— START EXERCISE MATERIALS —
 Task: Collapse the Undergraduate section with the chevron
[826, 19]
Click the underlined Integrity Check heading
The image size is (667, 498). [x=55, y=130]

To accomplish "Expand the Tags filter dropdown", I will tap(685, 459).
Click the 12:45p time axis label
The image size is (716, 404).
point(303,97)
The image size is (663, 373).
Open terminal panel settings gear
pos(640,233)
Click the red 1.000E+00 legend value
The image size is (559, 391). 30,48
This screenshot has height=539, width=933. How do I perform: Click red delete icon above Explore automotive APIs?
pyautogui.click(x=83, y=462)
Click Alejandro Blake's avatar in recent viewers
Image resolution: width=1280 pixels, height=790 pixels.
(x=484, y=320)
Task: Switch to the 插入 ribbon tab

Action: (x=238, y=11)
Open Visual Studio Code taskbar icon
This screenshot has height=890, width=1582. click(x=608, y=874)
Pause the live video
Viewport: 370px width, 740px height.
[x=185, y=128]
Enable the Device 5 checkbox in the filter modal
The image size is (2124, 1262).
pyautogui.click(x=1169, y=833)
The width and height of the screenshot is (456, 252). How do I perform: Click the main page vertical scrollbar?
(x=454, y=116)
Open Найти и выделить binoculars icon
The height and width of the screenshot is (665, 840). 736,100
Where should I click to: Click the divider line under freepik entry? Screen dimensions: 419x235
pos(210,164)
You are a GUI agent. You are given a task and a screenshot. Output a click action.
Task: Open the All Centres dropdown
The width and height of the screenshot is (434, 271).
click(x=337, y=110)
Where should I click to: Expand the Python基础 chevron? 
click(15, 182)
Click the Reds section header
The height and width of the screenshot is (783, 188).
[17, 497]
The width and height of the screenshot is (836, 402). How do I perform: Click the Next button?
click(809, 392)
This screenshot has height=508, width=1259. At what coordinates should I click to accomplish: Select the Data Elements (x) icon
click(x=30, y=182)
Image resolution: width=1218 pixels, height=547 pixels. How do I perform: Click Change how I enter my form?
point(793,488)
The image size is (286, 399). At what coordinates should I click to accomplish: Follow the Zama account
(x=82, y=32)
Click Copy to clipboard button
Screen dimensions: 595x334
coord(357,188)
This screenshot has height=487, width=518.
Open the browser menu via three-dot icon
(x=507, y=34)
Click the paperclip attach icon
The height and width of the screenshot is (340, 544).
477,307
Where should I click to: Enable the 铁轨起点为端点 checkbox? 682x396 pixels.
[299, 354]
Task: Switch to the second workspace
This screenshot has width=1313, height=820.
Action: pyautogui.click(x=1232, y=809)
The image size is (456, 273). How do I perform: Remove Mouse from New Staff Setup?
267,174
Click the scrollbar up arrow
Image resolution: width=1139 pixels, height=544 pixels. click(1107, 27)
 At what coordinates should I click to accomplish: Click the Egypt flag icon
— END EXERCISE MATERIALS —
EXERCISE GOAL: Reproduce all of the entries above verbatim, line for line, without altering any character.

EXERCISE RESPONSE:
 Task: Collapse the Undergraduate section with the chevron
[826, 19]
Click the underlined Integrity Check heading
The image size is (667, 498). [x=55, y=130]

To accomplish "Expand the Tags filter dropdown", I will tap(685, 459).
Click the 12:45p time axis label
The image size is (716, 404).
point(303,97)
The image size is (663, 373).
Open terminal panel settings gear
pos(640,233)
Click the red 1.000E+00 legend value
The image size is (559, 391). 30,48
This screenshot has height=539, width=933. How do I perform: Click red delete icon above Explore automotive APIs?
pyautogui.click(x=83, y=462)
Click Alejandro Blake's avatar in recent viewers
Image resolution: width=1280 pixels, height=790 pixels.
(x=484, y=320)
Task: Switch to the 插入 ribbon tab

Action: (x=238, y=11)
Open Visual Studio Code taskbar icon
This screenshot has height=890, width=1582. click(x=608, y=874)
Pause the live video
Viewport: 370px width, 740px height.
[x=185, y=128]
Enable the Device 5 checkbox in the filter modal
The image size is (2124, 1262).
pyautogui.click(x=1169, y=833)
The width and height of the screenshot is (456, 252). How do I perform: Click the main page vertical scrollbar?
(x=454, y=116)
Open Найти и выделить binoculars icon
The height and width of the screenshot is (665, 840). 736,100
Where should I click to: Click the divider line under freepik entry? Screen dimensions: 419x235
pos(210,164)
You are a GUI agent. You are given a task and a screenshot. Output a click action.
Task: Open the All Centres dropdown
The width and height of the screenshot is (434, 271).
click(x=337, y=110)
Where should I click to: Expand the Python基础 chevron? 
click(15, 182)
Click the Reds section header
The height and width of the screenshot is (783, 188).
[17, 497]
The width and height of the screenshot is (836, 402). How do I perform: Click the Next button?
click(809, 392)
This screenshot has height=508, width=1259. At what coordinates should I click to accomplish: Select the Data Elements (x) icon
click(x=30, y=182)
Image resolution: width=1218 pixels, height=547 pixels. How do I perform: Click Change how I enter my form?
point(793,488)
The image size is (286, 399). At what coordinates should I click to accomplish: Follow the Zama account
(x=82, y=32)
Click Copy to clipboard button
Screen dimensions: 595x334
coord(357,188)
This screenshot has height=487, width=518.
Open the browser menu via three-dot icon
(x=507, y=34)
Click the paperclip attach icon
The height and width of the screenshot is (340, 544).
477,307
Where should I click to: Enable the 铁轨起点为端点 checkbox? 682x396 pixels.
[299, 354]
Task: Switch to the second workspace
This screenshot has width=1313, height=820.
Action: pyautogui.click(x=1232, y=809)
The image size is (456, 273). How do I perform: Remove Mouse from New Staff Setup?
267,174
Click the scrollbar up arrow
Image resolution: width=1139 pixels, height=544 pixels. click(1107, 27)
 At what coordinates should I click to accomplish: Click the Egypt flag icon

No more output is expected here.